__WRITTEN TASK__: Copy out the records word for word, beginning with the first line and continuing through the line containing "Action: [310, 53]", both ends included.

Entries for locating words and elements:
[BEGIN]

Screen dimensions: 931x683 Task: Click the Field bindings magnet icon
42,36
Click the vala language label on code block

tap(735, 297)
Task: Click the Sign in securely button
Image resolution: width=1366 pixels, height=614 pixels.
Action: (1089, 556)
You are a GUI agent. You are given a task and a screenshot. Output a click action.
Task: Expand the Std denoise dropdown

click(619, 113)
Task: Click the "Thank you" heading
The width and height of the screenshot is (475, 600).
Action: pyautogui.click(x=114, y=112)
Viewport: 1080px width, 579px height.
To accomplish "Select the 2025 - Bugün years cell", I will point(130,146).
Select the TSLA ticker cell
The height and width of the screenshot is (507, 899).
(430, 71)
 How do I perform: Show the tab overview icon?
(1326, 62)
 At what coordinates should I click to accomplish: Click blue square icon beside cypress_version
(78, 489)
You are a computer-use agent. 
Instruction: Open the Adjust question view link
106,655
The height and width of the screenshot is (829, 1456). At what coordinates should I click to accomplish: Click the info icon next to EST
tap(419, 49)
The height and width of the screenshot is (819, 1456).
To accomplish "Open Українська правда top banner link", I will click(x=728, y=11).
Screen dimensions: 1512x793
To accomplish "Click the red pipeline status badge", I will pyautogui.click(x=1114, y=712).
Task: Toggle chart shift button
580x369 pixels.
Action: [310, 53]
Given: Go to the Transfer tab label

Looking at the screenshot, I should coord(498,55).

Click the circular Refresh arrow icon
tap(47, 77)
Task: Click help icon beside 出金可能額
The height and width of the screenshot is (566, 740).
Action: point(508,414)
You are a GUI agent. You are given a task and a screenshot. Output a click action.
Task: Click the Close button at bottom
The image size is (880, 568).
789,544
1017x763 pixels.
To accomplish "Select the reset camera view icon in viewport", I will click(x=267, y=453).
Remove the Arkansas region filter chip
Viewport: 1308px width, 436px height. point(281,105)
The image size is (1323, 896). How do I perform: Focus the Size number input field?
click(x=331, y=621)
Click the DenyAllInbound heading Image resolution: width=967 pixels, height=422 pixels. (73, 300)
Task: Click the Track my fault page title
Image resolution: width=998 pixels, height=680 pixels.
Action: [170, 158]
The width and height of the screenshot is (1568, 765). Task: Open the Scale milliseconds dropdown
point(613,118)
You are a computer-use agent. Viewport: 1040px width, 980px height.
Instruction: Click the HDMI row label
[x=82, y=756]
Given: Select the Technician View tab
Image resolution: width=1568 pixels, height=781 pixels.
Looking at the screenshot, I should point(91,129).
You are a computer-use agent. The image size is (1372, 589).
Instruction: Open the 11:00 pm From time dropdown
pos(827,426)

[END]

__RESULT__:
Screen dimensions: 931x683 Task: Click the Field bindings magnet icon
42,36
Click the vala language label on code block

tap(735, 297)
Task: Click the Sign in securely button
Image resolution: width=1366 pixels, height=614 pixels.
Action: (1089, 556)
You are a GUI agent. You are given a task and a screenshot. Output a click action.
Task: Expand the Std denoise dropdown

click(619, 113)
Task: Click the "Thank you" heading
The width and height of the screenshot is (475, 600).
Action: pyautogui.click(x=114, y=112)
Viewport: 1080px width, 579px height.
To accomplish "Select the 2025 - Bugün years cell", I will point(130,146).
Select the TSLA ticker cell
The height and width of the screenshot is (507, 899).
(430, 71)
 How do I perform: Show the tab overview icon?
(1326, 62)
 At what coordinates should I click to accomplish: Click blue square icon beside cypress_version
(78, 489)
You are a computer-use agent. 
Instruction: Open the Adjust question view link
106,655
The height and width of the screenshot is (829, 1456). At what coordinates should I click to accomplish: Click the info icon next to EST
tap(419, 49)
The height and width of the screenshot is (819, 1456).
To accomplish "Open Українська правда top banner link", I will click(x=728, y=11).
Screen dimensions: 1512x793
To accomplish "Click the red pipeline status badge", I will pyautogui.click(x=1114, y=712).
Task: Toggle chart shift button
580x369 pixels.
Action: [310, 53]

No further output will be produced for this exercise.